Malaysia Becomes First in Asia to Procure Thales HF XL Radios at DSEI 2025

Malaysia sets a regional precedent at DSEI 2025 by becoming the first Asian nation to procure Thales HF XL radios, strengthening secure long-range communications and boosting Indo-Pacific defence resilience.

(DEFENCE SECURITY ASIA) — Malaysia has made history at the Defence and Security Equipment International (DSEI) 2025 exhibition by becoming the first Asian nation to procure Thales’ cutting-edge HF XL tactical radios, a breakthrough that redefines the future of long-range communications across the Indo-Pacific.

The landmark agreement was signed on the opening day of DSEI 2025 between Thales and its established local partner, Advanced Defence Systems (ADS) Sdn.
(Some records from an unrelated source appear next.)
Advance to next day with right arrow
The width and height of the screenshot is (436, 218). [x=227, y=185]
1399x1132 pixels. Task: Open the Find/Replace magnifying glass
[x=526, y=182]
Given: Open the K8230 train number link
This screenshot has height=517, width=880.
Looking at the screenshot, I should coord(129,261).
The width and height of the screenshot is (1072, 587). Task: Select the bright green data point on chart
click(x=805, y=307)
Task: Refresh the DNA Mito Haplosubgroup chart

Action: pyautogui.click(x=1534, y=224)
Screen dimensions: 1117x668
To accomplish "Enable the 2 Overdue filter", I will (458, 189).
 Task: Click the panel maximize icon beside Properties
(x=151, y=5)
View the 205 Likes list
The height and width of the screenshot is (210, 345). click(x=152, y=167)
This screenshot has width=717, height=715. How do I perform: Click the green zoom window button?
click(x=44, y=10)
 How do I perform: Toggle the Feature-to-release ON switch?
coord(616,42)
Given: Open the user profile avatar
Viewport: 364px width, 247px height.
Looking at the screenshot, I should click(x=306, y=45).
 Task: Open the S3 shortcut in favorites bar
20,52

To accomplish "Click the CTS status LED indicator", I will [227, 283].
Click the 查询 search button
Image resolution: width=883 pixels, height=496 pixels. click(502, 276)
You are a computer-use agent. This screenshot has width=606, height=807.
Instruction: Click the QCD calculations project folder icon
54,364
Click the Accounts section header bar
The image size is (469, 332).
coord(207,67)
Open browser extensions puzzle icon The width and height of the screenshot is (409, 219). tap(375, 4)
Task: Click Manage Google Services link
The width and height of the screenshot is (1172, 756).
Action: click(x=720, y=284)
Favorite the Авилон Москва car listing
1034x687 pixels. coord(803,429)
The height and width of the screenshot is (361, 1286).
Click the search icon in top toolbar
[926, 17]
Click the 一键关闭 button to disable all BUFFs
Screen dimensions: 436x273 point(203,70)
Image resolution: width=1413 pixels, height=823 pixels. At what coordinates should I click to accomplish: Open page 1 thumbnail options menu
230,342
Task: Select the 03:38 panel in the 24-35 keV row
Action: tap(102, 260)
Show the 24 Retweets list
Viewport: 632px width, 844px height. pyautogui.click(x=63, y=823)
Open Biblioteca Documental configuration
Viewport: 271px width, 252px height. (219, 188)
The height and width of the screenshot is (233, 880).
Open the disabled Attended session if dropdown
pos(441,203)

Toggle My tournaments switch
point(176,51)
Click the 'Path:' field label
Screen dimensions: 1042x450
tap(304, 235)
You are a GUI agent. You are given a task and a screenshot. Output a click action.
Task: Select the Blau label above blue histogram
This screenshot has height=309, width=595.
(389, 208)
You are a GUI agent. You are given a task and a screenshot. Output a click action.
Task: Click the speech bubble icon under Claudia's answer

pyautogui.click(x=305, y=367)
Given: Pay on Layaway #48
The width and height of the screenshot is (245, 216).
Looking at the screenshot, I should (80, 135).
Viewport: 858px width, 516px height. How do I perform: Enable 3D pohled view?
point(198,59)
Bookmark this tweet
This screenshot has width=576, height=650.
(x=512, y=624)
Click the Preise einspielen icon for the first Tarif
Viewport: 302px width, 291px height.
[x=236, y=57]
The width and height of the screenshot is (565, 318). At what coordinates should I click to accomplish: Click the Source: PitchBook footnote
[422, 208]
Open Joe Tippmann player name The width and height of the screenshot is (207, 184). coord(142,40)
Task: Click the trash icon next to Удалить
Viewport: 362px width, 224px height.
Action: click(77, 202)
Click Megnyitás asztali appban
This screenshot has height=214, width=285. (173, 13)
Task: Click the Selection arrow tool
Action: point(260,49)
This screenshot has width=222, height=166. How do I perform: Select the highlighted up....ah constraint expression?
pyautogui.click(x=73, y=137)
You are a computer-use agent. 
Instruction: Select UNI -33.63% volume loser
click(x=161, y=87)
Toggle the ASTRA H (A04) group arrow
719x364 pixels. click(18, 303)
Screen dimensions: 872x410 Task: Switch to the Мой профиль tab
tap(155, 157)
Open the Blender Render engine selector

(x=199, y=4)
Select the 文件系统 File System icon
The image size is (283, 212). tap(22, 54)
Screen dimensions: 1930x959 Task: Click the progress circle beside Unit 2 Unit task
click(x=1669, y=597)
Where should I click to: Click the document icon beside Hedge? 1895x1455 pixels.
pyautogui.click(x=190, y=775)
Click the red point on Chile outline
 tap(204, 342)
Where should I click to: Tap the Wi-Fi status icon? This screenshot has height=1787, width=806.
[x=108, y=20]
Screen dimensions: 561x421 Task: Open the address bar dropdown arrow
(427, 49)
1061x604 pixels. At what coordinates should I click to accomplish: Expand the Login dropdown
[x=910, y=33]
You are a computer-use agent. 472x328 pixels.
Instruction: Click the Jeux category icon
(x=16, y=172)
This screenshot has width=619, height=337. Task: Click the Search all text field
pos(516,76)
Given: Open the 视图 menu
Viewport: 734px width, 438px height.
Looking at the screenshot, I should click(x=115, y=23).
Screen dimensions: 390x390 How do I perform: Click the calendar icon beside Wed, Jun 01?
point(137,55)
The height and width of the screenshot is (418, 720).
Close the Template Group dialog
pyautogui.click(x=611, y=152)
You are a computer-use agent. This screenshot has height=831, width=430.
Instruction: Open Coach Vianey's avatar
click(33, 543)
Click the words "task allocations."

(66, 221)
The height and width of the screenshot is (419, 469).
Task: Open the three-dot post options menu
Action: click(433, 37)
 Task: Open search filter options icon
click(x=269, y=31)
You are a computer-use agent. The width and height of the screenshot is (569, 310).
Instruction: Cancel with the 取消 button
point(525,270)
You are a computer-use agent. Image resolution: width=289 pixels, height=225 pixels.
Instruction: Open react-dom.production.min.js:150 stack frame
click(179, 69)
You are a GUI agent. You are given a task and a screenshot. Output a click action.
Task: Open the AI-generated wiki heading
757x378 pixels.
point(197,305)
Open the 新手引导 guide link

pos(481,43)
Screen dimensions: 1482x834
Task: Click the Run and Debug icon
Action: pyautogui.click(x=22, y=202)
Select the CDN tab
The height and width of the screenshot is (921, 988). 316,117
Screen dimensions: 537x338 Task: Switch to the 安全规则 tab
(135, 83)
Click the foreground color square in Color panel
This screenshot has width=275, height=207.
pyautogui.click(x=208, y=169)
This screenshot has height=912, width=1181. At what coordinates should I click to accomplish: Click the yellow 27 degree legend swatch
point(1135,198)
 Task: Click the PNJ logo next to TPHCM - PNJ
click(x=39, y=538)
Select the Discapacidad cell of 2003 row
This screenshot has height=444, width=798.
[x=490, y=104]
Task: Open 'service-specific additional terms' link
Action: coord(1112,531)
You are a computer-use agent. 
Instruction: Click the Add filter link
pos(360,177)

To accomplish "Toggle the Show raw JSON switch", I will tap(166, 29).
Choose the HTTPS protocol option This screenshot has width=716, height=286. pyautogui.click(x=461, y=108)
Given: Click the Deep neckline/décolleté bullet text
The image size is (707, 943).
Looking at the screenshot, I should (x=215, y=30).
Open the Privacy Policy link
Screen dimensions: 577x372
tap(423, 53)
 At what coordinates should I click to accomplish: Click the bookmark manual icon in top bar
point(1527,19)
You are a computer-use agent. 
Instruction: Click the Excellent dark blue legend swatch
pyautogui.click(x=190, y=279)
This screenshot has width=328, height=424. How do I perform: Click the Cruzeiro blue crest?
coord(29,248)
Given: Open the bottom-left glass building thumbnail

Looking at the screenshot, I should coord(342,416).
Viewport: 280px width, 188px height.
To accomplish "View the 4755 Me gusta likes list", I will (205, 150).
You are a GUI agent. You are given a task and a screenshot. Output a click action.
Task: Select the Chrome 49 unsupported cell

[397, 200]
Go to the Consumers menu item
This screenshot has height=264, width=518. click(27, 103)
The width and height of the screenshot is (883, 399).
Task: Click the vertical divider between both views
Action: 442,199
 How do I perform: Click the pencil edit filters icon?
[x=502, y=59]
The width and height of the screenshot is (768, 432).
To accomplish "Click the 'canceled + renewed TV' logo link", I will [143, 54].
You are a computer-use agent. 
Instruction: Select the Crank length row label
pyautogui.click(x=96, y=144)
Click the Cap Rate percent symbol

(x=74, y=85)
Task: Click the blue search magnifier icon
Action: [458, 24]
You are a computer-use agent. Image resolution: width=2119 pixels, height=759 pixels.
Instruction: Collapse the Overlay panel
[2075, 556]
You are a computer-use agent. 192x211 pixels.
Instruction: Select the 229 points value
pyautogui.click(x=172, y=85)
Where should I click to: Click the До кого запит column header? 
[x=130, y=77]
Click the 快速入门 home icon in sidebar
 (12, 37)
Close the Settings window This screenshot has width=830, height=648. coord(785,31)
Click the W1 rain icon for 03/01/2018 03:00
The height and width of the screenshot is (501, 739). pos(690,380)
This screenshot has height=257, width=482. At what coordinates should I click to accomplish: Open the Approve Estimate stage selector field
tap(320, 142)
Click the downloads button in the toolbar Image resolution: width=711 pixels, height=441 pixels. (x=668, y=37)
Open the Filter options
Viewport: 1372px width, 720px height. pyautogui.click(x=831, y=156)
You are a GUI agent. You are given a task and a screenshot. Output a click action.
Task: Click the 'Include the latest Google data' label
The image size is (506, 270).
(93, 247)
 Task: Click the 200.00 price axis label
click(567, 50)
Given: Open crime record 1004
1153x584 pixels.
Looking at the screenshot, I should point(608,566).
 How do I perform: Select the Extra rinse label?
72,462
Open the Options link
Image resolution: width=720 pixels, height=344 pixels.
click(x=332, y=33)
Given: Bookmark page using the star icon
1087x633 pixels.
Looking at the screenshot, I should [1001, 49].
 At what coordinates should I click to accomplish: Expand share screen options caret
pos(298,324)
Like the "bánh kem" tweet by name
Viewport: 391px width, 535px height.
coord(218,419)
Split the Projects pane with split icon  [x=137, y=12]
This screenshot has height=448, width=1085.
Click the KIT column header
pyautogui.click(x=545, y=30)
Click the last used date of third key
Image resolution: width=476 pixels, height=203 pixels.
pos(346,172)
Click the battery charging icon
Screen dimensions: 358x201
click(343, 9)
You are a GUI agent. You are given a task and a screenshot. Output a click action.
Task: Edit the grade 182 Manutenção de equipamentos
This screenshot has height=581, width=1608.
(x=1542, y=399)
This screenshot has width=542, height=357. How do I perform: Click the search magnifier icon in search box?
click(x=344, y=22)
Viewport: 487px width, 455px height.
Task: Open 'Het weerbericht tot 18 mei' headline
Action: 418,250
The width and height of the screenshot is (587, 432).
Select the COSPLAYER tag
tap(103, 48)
Bhd., covering the delivery of complete HF XL TRC 3900 vehicle-mounted radio stations.

Thales

The package includes radios, amplifiers, and high-performance antennas, offering Malaysia the most advanced iteration of high-frequency communications unveiled only a year earlier at Eurosatory 2024.

By adopting HF XL technology, Malaysia secures a regional first, underscoring Kuala Lumpur’s ambition to leapfrog legacy communications systems and establish sovereign resilience in a contested and increasingly complex strategic environment.

HF XL provides ten times the data rate of current high-frequency systems, enabling secure voice, data, and multimedia transfers across thousands of kilometres, even in environments poorly served by satellites.

This is particularly critical for Malaysia, where tropical jungles, mountainous terrain, and remote maritime zones demand robust communications architectures resistant to jamming, interception, and cyber compromise.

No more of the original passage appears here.